AIM OF THE EXERCISE: Wherever a line in the data below holds "window", copy that line.

-- TASK MATERIAL follows --

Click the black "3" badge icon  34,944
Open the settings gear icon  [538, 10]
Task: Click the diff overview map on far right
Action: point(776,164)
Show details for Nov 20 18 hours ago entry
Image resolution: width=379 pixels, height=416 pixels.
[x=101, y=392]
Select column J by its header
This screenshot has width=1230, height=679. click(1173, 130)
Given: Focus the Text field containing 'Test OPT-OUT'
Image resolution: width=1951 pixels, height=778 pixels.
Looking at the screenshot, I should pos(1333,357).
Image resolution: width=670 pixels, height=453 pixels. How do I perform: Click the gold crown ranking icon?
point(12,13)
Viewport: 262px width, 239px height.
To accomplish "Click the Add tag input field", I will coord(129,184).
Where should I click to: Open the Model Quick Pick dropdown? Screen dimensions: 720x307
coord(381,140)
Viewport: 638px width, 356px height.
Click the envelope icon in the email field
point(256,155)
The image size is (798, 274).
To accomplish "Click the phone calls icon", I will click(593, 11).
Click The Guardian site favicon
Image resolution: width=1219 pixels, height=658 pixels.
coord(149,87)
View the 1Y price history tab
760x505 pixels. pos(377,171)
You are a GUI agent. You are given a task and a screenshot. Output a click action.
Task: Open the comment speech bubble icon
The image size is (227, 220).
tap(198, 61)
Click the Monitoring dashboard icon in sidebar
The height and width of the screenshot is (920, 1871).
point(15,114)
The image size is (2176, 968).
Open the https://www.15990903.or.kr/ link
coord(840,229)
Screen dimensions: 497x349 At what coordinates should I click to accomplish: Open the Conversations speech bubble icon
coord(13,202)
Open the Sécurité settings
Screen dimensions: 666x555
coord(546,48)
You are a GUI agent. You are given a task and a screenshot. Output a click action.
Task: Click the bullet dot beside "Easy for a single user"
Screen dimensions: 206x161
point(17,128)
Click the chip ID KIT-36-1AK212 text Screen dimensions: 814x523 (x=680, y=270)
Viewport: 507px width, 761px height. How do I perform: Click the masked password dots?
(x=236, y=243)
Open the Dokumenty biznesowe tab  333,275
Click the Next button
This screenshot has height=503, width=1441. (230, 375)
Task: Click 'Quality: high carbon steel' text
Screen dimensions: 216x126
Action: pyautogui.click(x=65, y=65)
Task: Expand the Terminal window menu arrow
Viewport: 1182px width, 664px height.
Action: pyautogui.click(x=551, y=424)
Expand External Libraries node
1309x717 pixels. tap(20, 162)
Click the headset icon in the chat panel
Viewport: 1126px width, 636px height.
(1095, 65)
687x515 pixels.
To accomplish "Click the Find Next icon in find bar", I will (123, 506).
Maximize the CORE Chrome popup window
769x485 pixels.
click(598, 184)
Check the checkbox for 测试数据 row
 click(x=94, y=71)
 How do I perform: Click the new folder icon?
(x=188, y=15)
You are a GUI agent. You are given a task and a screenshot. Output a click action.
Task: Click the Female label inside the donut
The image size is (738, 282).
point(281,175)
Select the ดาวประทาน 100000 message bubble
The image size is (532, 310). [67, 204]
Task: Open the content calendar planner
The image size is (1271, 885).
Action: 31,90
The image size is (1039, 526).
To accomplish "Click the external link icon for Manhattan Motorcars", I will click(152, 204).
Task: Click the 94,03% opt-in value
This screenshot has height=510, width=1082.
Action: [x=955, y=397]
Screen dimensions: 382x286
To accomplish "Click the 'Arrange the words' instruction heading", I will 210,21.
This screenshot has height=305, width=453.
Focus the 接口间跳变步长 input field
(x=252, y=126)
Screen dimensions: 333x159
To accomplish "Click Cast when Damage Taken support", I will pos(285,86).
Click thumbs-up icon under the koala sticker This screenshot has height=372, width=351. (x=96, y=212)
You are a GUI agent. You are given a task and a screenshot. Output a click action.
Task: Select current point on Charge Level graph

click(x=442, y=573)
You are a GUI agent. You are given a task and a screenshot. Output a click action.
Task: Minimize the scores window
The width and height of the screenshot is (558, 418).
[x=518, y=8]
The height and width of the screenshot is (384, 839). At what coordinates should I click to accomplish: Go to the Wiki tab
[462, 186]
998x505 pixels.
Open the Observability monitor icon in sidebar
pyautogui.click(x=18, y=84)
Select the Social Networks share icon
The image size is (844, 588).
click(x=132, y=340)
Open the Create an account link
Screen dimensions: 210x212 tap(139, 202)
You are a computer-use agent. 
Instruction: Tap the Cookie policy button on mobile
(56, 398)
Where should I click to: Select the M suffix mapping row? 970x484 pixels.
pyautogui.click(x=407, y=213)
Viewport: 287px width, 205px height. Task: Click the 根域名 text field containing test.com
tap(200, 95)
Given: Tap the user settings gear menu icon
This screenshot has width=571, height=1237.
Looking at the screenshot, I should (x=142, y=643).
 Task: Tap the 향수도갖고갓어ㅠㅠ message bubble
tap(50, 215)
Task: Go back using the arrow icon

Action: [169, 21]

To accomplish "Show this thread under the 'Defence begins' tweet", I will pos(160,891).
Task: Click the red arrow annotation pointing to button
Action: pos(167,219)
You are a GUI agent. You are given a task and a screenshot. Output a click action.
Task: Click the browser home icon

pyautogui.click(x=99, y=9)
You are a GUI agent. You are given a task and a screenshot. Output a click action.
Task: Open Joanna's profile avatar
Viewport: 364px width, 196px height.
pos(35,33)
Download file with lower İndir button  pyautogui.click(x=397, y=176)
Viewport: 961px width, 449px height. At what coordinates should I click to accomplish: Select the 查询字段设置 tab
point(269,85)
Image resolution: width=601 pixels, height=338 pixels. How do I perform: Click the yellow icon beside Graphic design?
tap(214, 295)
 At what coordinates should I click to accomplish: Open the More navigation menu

-- TASK MATERIAL concluded --

ANSWER SECTION:
Task: Expand the Terminal window menu arrow
Maximize the CORE Chrome popup window
Task: Minimize the scores window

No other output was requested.